-- START --

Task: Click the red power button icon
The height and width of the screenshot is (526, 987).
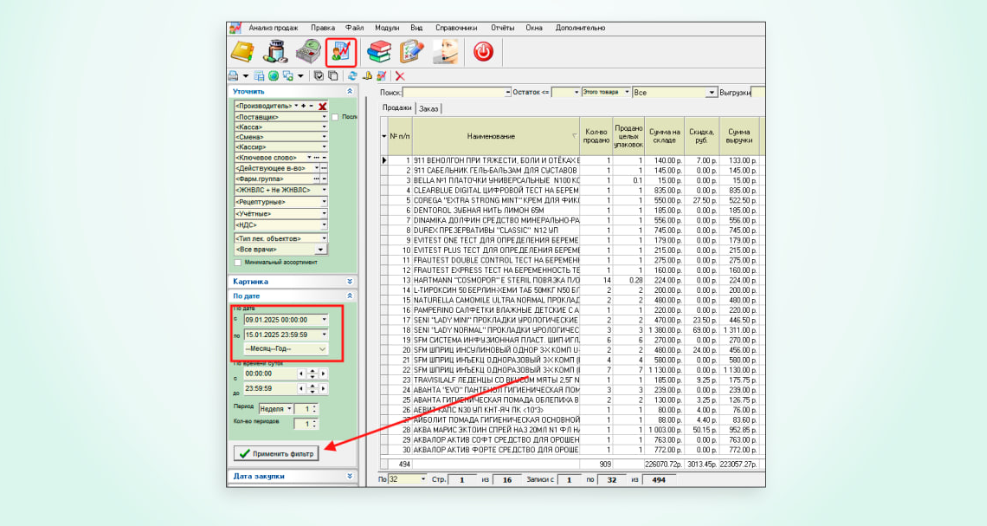Action: [483, 52]
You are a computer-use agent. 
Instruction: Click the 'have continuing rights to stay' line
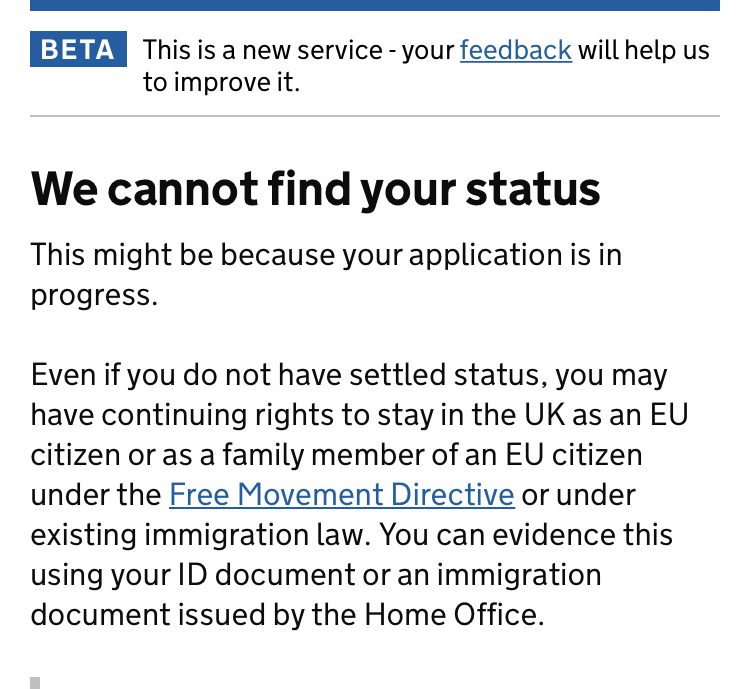tap(359, 415)
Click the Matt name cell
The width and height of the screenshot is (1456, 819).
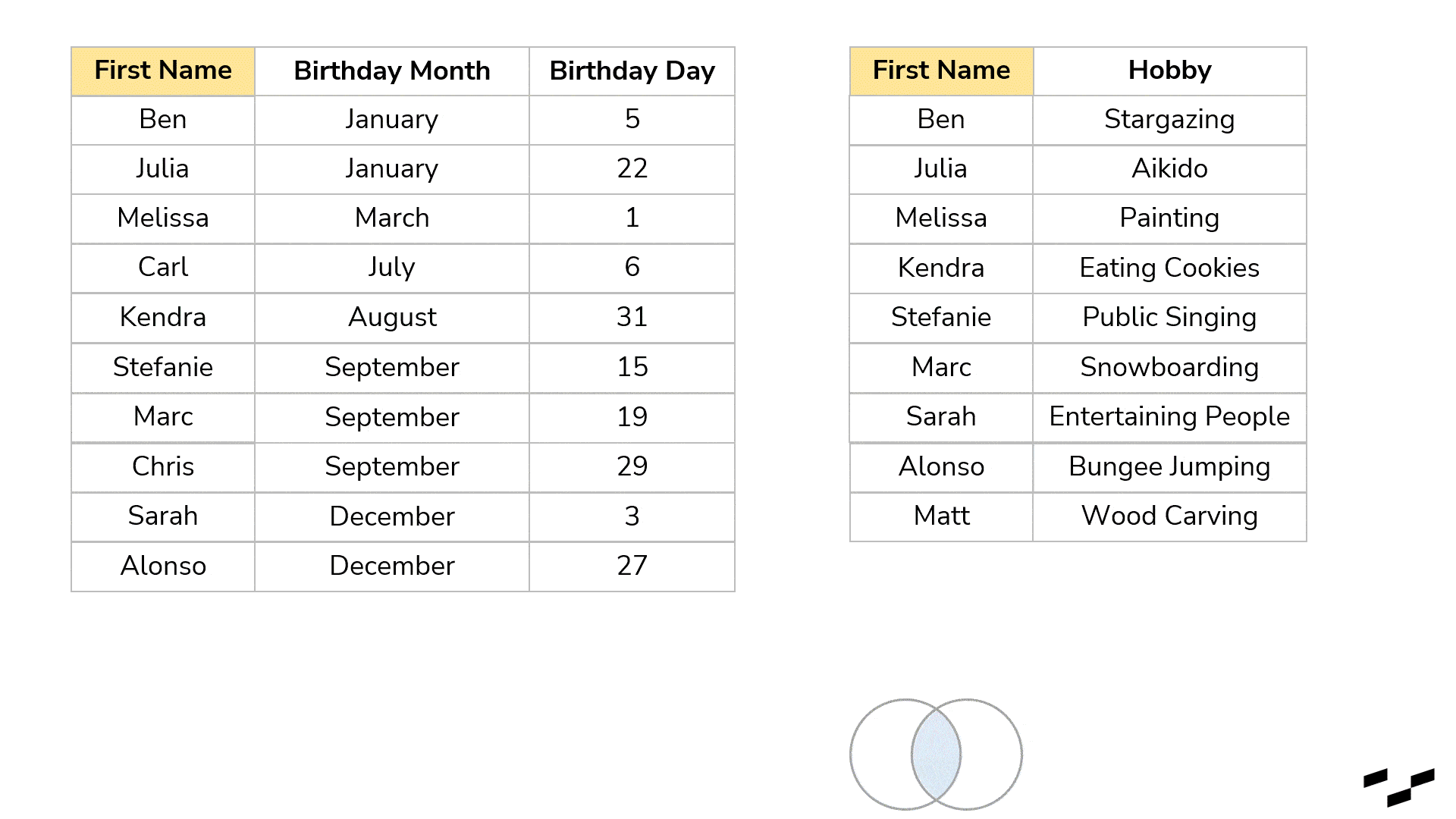(941, 517)

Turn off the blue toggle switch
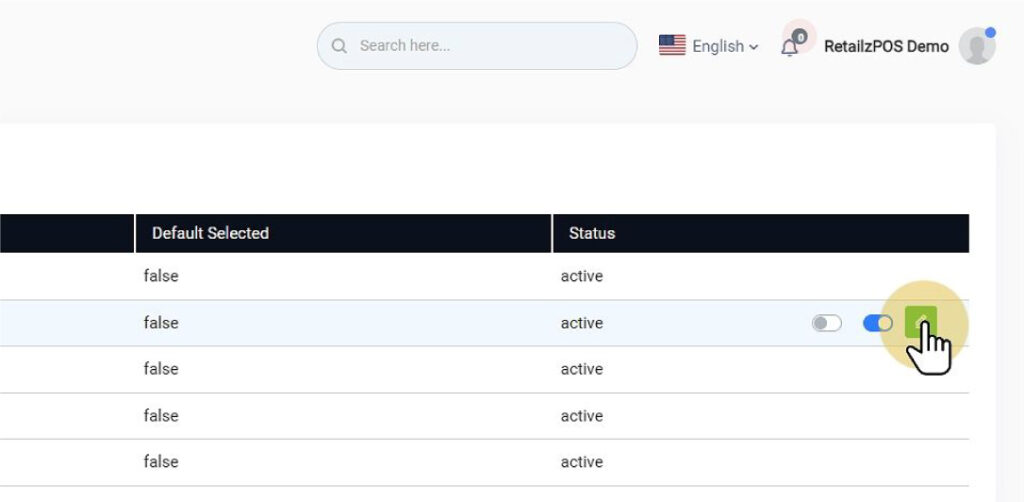[x=877, y=323]
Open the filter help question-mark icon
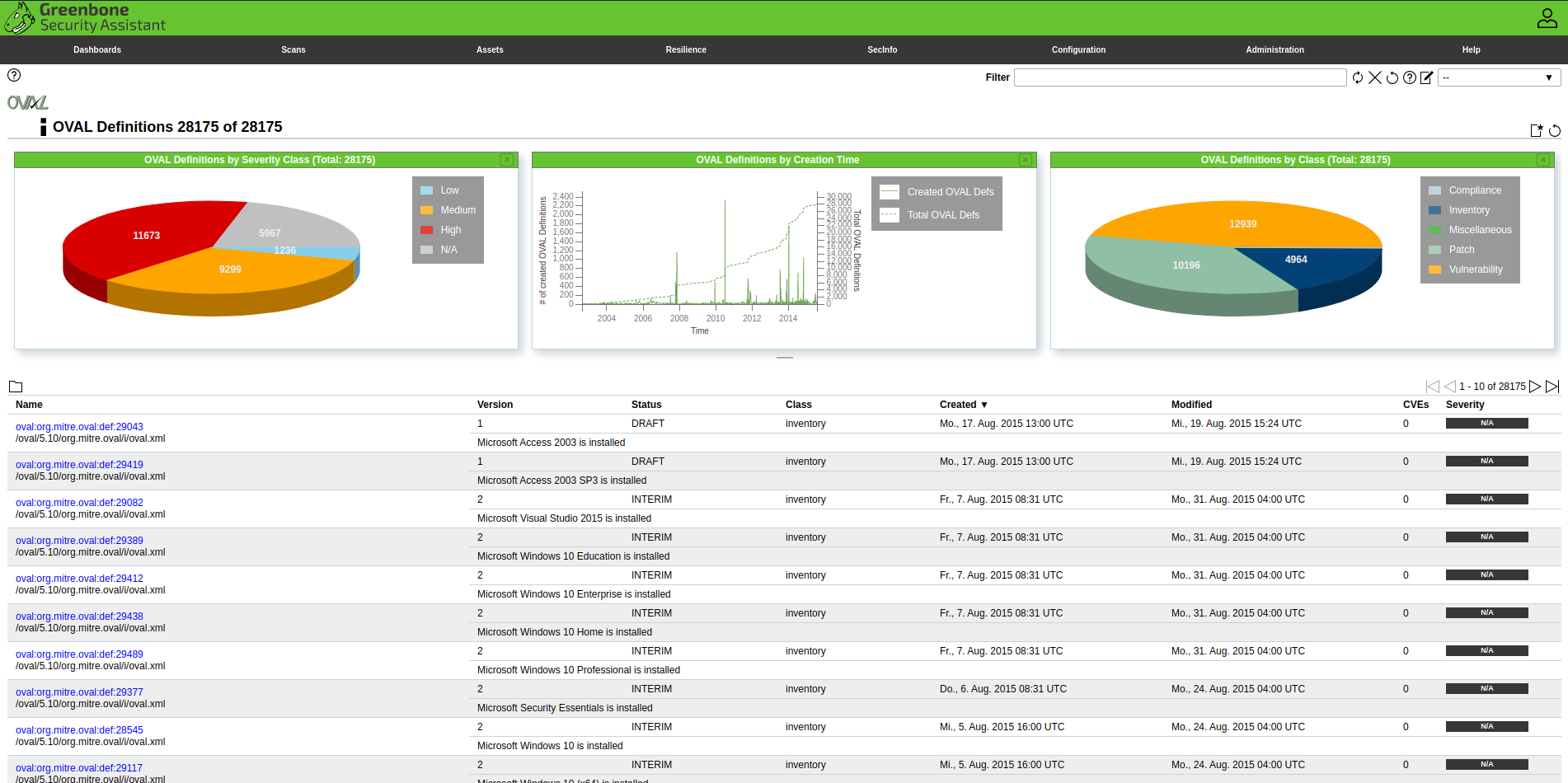 click(1410, 77)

-- END --

## Problem to solve
Copy out every row above, requests included, and shift each answer's coordinates by adding 139 to every number. Leave the pictures out.

## Answer to the exercise
Task: Click the red power button icon
The height and width of the screenshot is (526, 987).
Action: [622, 191]
You are a computer-use agent. 
Instruction: Click the 'have continuing rights to stay' line
tap(498, 554)
Click the Matt name cell
The width and height of the screenshot is (1456, 819).
(1080, 656)

Turn off the blue toggle switch
[x=1016, y=462]
Open the filter help question-mark icon
 click(1549, 216)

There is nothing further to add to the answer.